Antes de su llegada, en la catedral de Bagdad de Nuestra Señora de la Salvación, una mujer musulmana rezaba a la Virgen. Agradecía a Dios que enviara a un hombre que representa una esperanza de paz. Los cristianos han decorado las iglesias para recibir a Francisco, los musulmanes han engalanado las calles. Francisco ha visitado Iraq, después de haber estado en Egipto, Jordania, Marruecos, Palestina, Turquía y Emiratos Árabes Unidos. Dos años después de la firma del documento “Fraternidad humana para la paz”, con el imán Al Tayeb de Al Alzhar, en Emiratos Árabes Unidos, se ha producido el encuentro con Alí Sistani en Nayaf. El texto de 2019 supuso un hito en las relaciones con el mundo sunní, un hito en el rechazo de la violencia en nombre de Dios. En esta ocasión le ha tocado el turno al mundo chiita, mucho más vertebrado jerárquicamente. Alí Sistani es lo más parecido que existe a una autoridad última del chiismo que profesan un 20 por ciento de los musulmanes. No ha habido documento pero la reunión de más de 45 minutos ha sido muy significativa. Alí Sistani está alejado del chiismo político iraní que ha sustituido la vuelta del imán oculto por un estado teocrático. Sistani condenó el Isis y ha tenido palabras en defensa de los cristianos perseguidos. Sistani puede ser decisivo para que las milicias chiitas permitan a los cristianos vivir en la llanura de Nínive. Pero, sobre todo, es otro gran líder musulmán, otro hijo de Abraham que junto a Francisco se distancia de la instrumentalización nihilista.

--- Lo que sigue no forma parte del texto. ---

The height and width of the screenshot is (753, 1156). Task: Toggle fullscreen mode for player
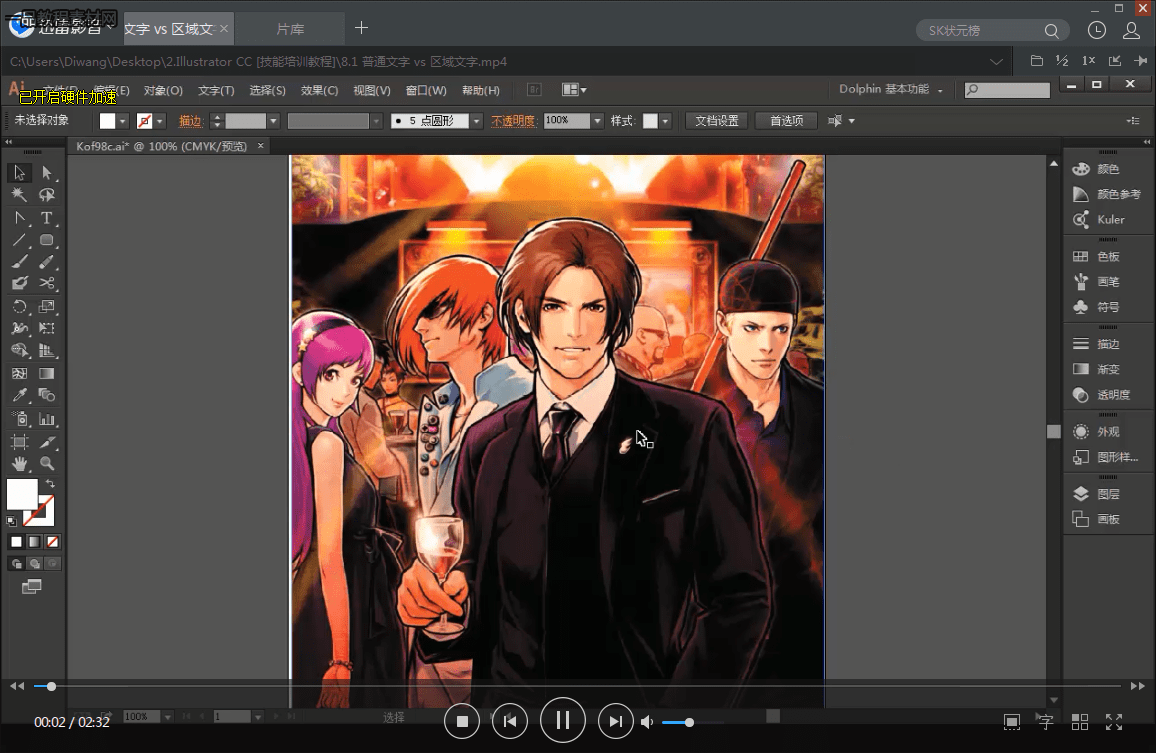tap(1114, 721)

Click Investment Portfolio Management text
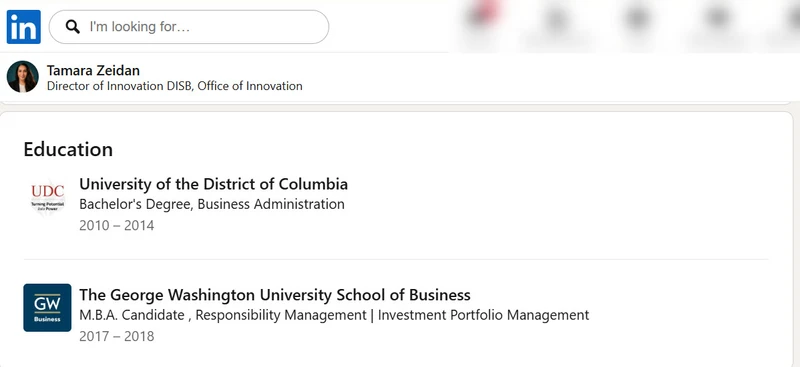coord(483,315)
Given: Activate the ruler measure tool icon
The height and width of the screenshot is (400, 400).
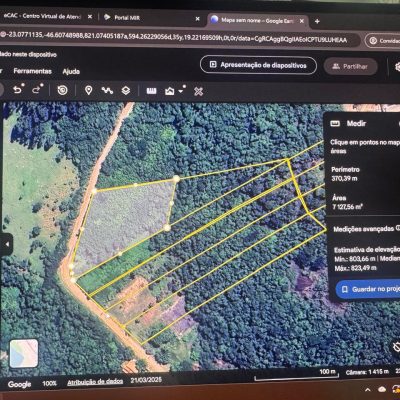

El papa en Ur, bajo el mismo cielo en el que Abraham oyó la llamada para abandonar su tierra, ha indicado la tarea de todos sus hijos (cristianos, musulmanes y judíos): elevar la mirada al Altísimo y testimoniar su bondad porque “el Cielo no se cansa de la Tierra”. La nada no es la palabra definitiva, cada hombre es amado.